Such a statement reflects what salvation has always meant for these grim crusaders: a desolation. American historian William Appleman Williams has written that for U.S. policy-makers, “America was the locomotive puffing away to pull the rest of the world into civilization. Truman talked about the hordes of Asians—the wilderness—threatening to overwhelm civilization…Those images and metaphors…tell us most of what we need to know about why we went to kill people in Vietnam. We were transforming the Wilderness in order to save the City on a Hill.”

“I felt superior there,” said Lieutenant William Calley, who led the massacre at My Lai. “I thought, I’m the big American from across the sea. I’ll sock it to these people here…We weren’t in My Lai to kill human beings, really. We were there to kill ideology that is carried by—I don’t know. Pawns. Blobs. Pieces of flesh, and I wasn’t in My Lai to destroy intelligent men. I was there to destroy an intangible idea.”

Richard Drinnon quotes another My Lai veteran who “equated ‘wiping the whole place out’ with what he called ‘the Indian idea…the only good gook is a dead gook.’ The Indian idea was in the air in Vietnam.”

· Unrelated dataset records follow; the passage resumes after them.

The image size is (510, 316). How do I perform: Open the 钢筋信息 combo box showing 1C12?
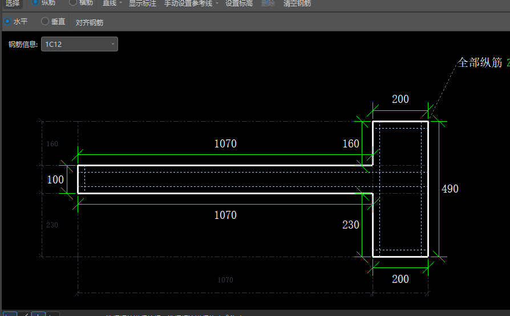[79, 44]
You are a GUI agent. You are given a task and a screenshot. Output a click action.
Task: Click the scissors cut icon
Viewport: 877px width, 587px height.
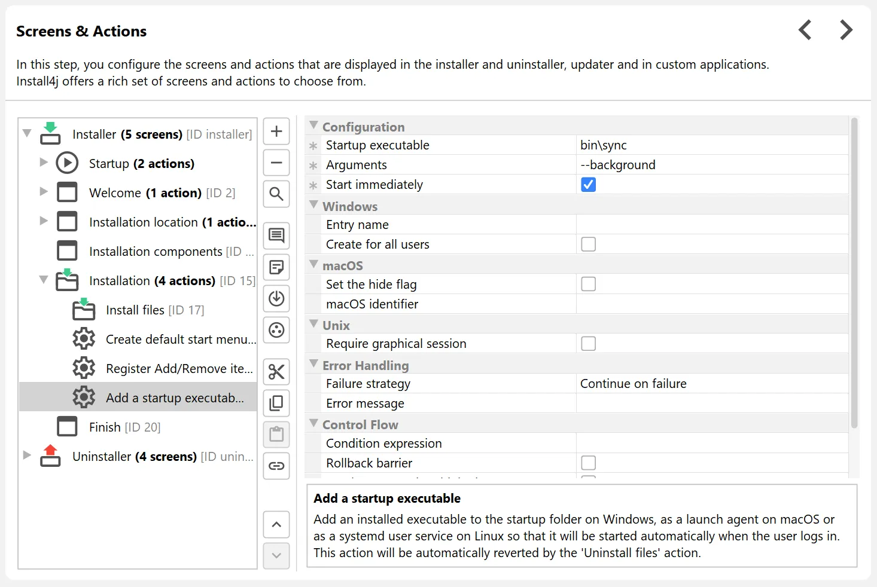pos(276,372)
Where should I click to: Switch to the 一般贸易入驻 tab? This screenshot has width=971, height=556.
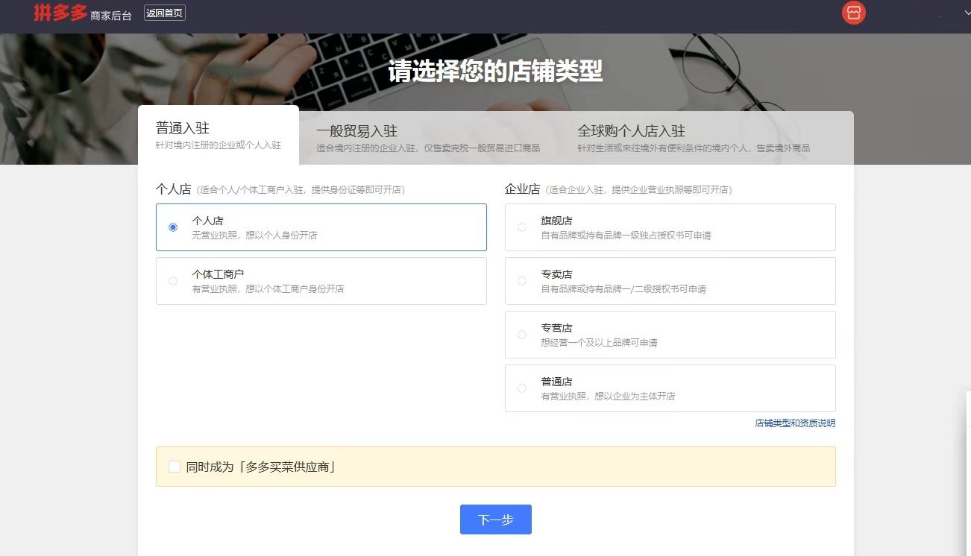click(x=427, y=138)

This was only the latest unfolding in that Westward movement, the empire’s relentless drive to destroy and subdue Wilderness, the “savages” who inhabited it, and all of nature. The situation was essentially the same when the U.S. began to intervene in Vietnam as it was for Frederick Jackson Turner in 1893 when he wrote his famous declaration that the dominant fact in American life had been expansion of its frontier. Though expansion had reached the Pacific coast, the rising imperial star of the U.S. indicated clearly to him that the movement would continue. This national mystique of Manifest Destiny plunged the Anglo-Americans into wars in Mexico, Central America and the Caribbean, the Philippines, and beyond.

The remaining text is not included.